After a heavy moment of silence, Viktoria lifts up the mood. “We also need language classes, both English and Romanian, and some sports for ourselves, like riding bicycles or taking fitness classes. We need to keep active and busy.”
Mom’s hug and a good laugh
Whenever possible, the four moms take their children to the parks in Bucharest. “The parks here are simply lovely,” Viktoria says. “We also went to the Grigore Antipa National Museum of Natural History—the children loved it. We try to go on as many outings as possible. This keeps us busy, the children learn new things and we all have fun.”
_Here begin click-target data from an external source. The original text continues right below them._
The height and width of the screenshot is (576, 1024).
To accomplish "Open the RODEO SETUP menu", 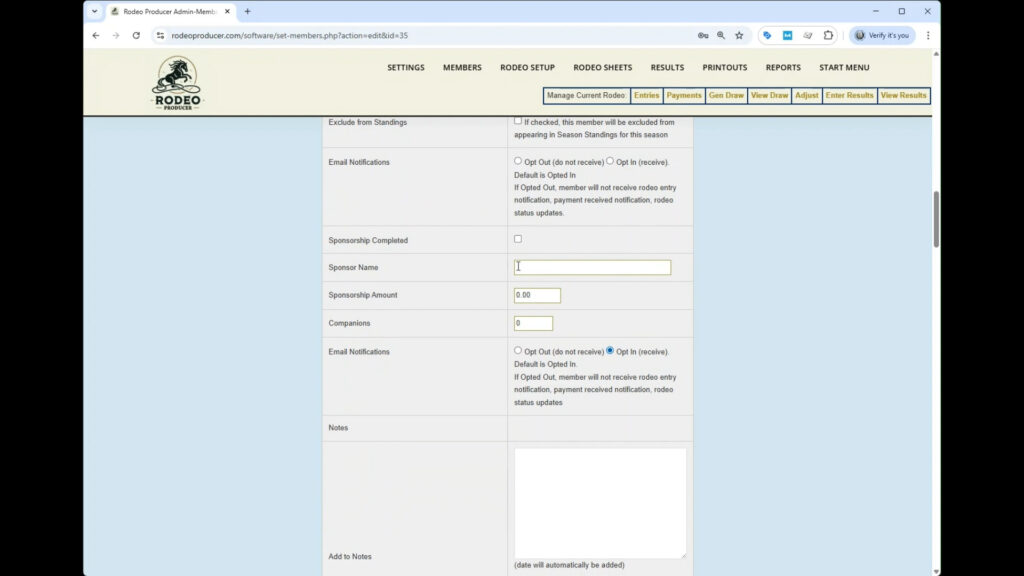I will pyautogui.click(x=527, y=68).
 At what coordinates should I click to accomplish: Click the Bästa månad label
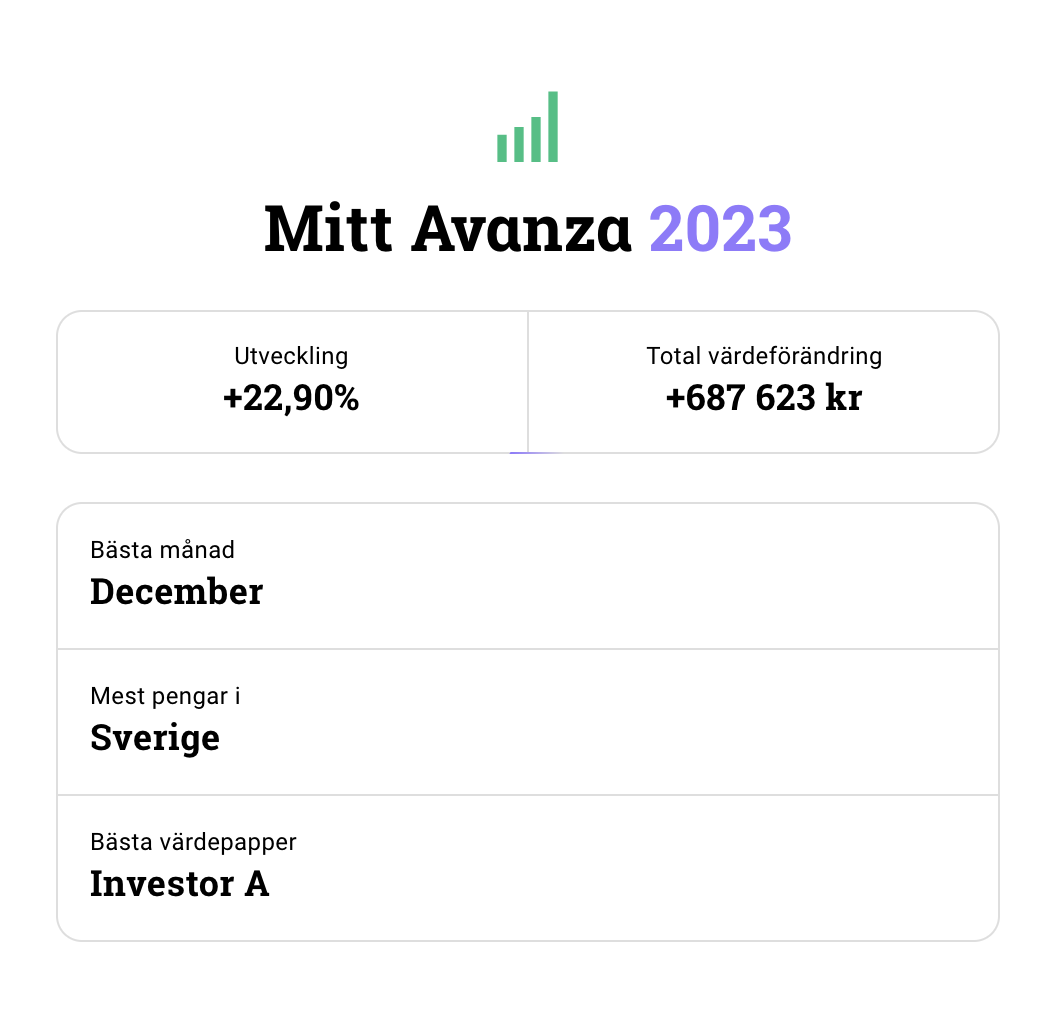tap(162, 549)
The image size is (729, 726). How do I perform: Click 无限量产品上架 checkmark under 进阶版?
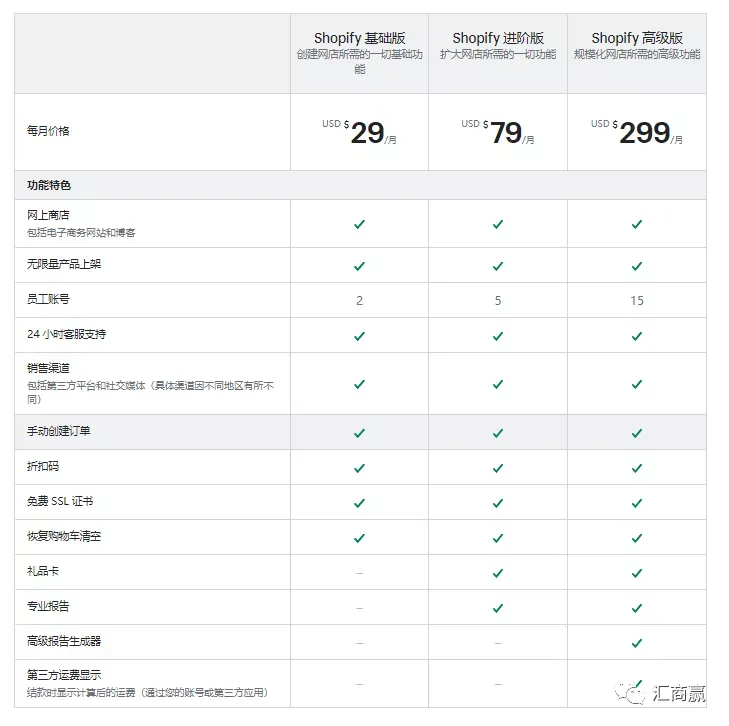tap(498, 266)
About SOS Children's Villages in Romania
SOS Children’s Villages in Romania is sheltering Ukrainian children and families in all three SOS Children’s Villages in Bucharest, Cisnadie and Hemeiusi. As of March 26, 2022, there are 16 children and seven parents from Ukraine staying at SOS Children’s Village in Bucharest.
SOS Children’s Villages in Romania plans to scale up their support to Ukrainian children and families by offering different services and in-kind support at all three locations.
Privacy Note: All names and locations have been changed.